The Insolvency and Bankruptcy Code, 2016 (“Code”) was notified effective 28 May 2016 with an aim amongst many others, to complete insolvency resolution process in time bound manner, to revive the entity and to ensure/safeguard the value of creditors (specifically unsecured creditors) and to protect the entity itself from coercive action of creditors (with an introduction of moratorium period). This legislation is very much needed, along with the rigour that it propounds.
The Code gives powers to creditors (both operational creditor & financial creditor) to drag the corporate debtor to the National Company Law Tribunal (the Adjudicating Authority) for insolvency resolution process in cases of default of payment. However, in the absence of specific opportunity to the corporate debtor to address the very reason for such default, the intent of the Code appears to below-sided towards creditors.
Should the corporate debtors be given an opportunity to be heard?

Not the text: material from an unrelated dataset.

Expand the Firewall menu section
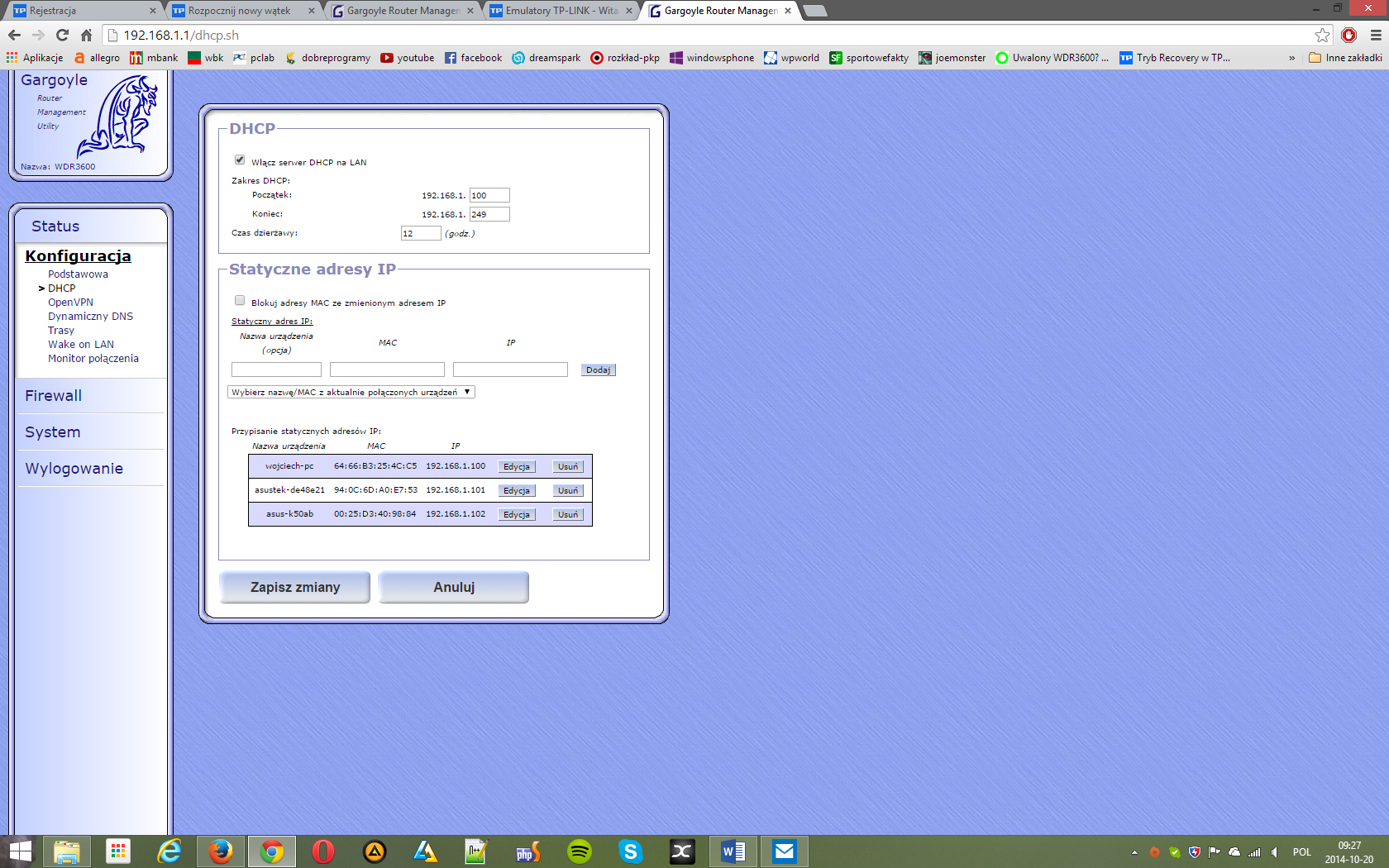1389x868 pixels. (x=53, y=396)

Position of Corporate Debtor under the Code
The existing procedure under the Code in case of operational creditor being an applicant involve a notice of dispute being issued against the corporate debtor, following which a time period for response is given to the corporate debtor to prove the existence of a dispute. After the mandated time period of 10 days has been exhausted, the operational creditor files an application. Following the filing of an application, there is a limited period of 14 days, following which the same has to be admitted by the NCLT.In case of financial creditor being an applicant to the insolvency process, an application would be made to Adjudicating Authority and a copy of such application would be sent to the corporate debtor.
Upon application being accepted by the Adjudicating Authority, there is a time period of 30 days within which the insolvency resolution professional is appointed by the creditors to put together all the relevant material in this regard and call for a meeting of various creditors.
The insolvency resolution professional (IRP) is the individual who is proposed by the resolution applicant (i.e. creditor) and appointed by the Adjudicating Authority. A corporate debtor does not and cannot have any role in such appointment. IRP works to protect the interest of creditors and provides for a revival plan to protect the interest of the creditors.
Upon IRP being appointed, the IRP takes charge of the running of the business. The corporate debtor cannot make any management decisions.The resolution plan is then placed before the committee of creditors, and if more than 75 percent of the creditors approve, then the plan is approved. If not approved, the company goes into liquidation.
It may be noted that once an application is filed by the creditor, the Code rides excessively on the word of the corporate creditor.While there are few judicial precedents in which the Court has ruled that the Adjudicating Authority has to adhere to the principle of natural justice while deciding applications, the point of emphasis remains that the Code by itself does not provide any recourse for the corporate debtor to raise the grievance. It is for the Adjudicatory Authority to make ways for the corporate debtor to represent himself. Moreover, there is no structured procedure laid down for a fair hearing to be given to the corporate debtor.
Possible Remedies for safeguarding the rights of the corporate debtors against the frivolous threats of the creditors.
A corporate debtor who has intimate knowledge of the business, technical and professional experience of running the business should also be heard in appointing an IRP. An IRP who is not experienced in running a particular business or does not have the intimate knowledge required of the industry may cause damage, which perhaps can be evaluated prior to appointing the IRP.
Considering principles of natural justice, a right must be provided to the corporate debtor to be heard and present its side of the facts. It would be essential to have a provision in the Code to provide that opportunity to the debtor. With the rise of frivolous threats from many stakeholders a business has – employees, small value (amount) vendors, it helps in stopping frivolous threats.